The fear is that the number of deaths will increase as more positive tests results are returned. LDOC’s website showed on May 12, 2020, that 368 prisoners had tested positive. The majority of those — 232 — were at the hard-hit LCIW.

While the coronavirus is rare in youths in the free world, the frequency of positive tests in Louisiana’s juvenile facilities speaks to the dangers of their close quarters. There are two branches of the Swanson Center for Youth. Between them, 17 juveniles had tested positive.

Officials are moving infected juveniles to the Monroe branch and healthy juveniles to the Columbia branch. The Louisiana Department of Justice, as of April 20, 2020, was reporting that 28 juveniles in its facilities had tested positive for COVID-19.

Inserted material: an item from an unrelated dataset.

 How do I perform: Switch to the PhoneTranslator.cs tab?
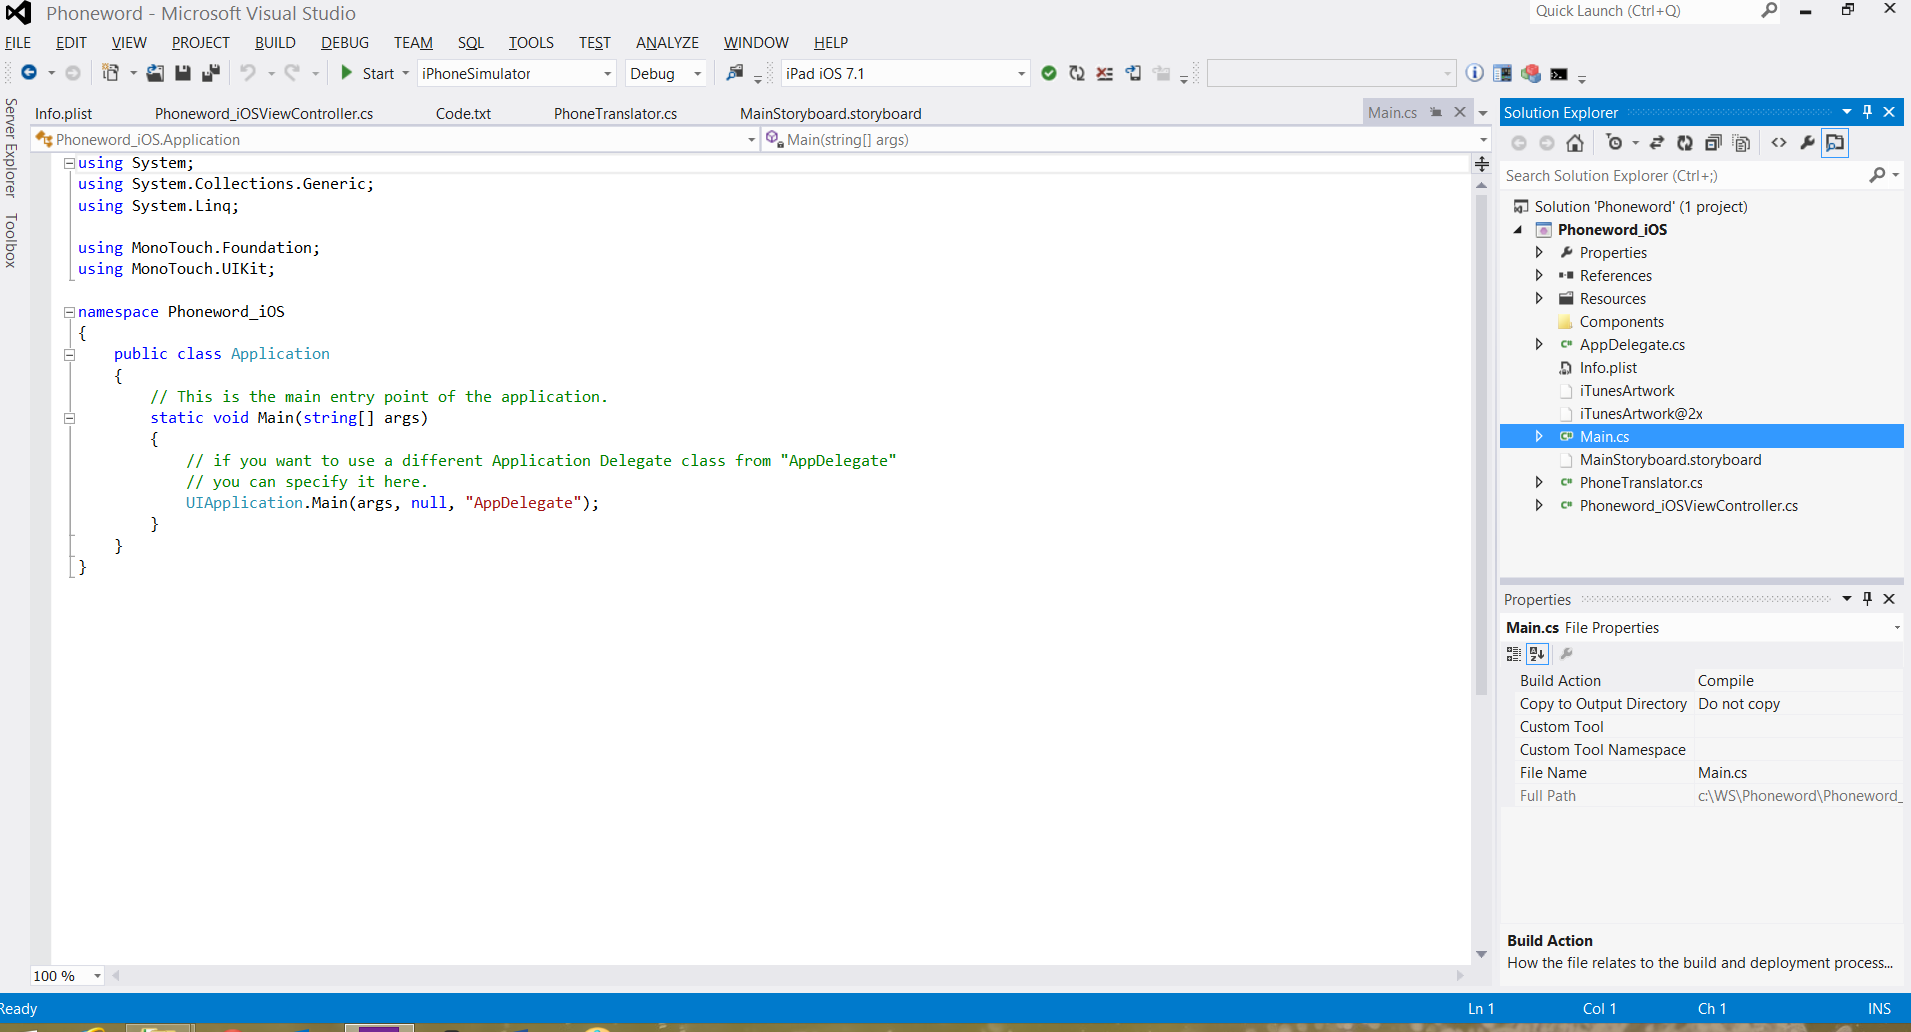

The lockdowns being imposed on juveniles has made them unruly. About 40 juveniles at the Bridge City Juvenile facility rioted. Juveniles kicked down their doors, a SWAT team swarmed in, kids were pepper sprayed, and a staffer was injured, the Associated Press reported.

VOTE has called on Gov. John Bel Edwards to use clemency to cut the state’s prison population. But in a press conference April 27, Edwards said he didn’t consider clemency an appropriate way to deal with COVID-19.

“That’s not just part of the pandemic response as far as I’m concerned,” the governor said.

Instead Edwards has put together a panel that began meeting on April 17, 2020, in order to review the cases of about 1,200 non-violent prisoners, 25 percent to 30 percent of whom the governor expects will be found eligible for furlough. But LDOC said records of just 289 prisoners had been recommended by the end of the month, with only 58 of those released.

“We’re disappointed that they haven’t been more aggressive in trying to reduce the prison population in the state,” commented Kevin Fitzpatrick, Director of the Office of Justice and Peace at Catholic Charities of the Archdiocese of New Orleans (CCANO).

On May 7, 2020, CCANO hosted a virtual meeting online with representatives from the Louisiana Office of Probation and Parole to address the effects of COVID-19 on criminal justice reform.

“We don’t really know when (the pandemic is) going to end, so people are still in this kind of crisis mode,” observed one panelist, Vanessa Spinazola, Executive Director of the Justice and Accountability Center of Louisiana.

She added that she would prefer to see state officials get into “vision mode” to plan structural changes that permanently lower the population in prison.

In addition to cases in the state’s prisons and jails, the panel learned that another 100 cases have cropped up in immigrant detention facilities in the state, according to Homero López, Jr., Executive Director and Managing Attorney at Immigration Services and Legal Advocacy. Most are asylum seekers with “no criminal background,” he said.

“This is a choice by the government to detain folks that they don’t have to detain,” López continued, adding that COVID-19 only draws “attention to the fact that we have a system that detains people for no other reason than that they are undocumented in the United States.”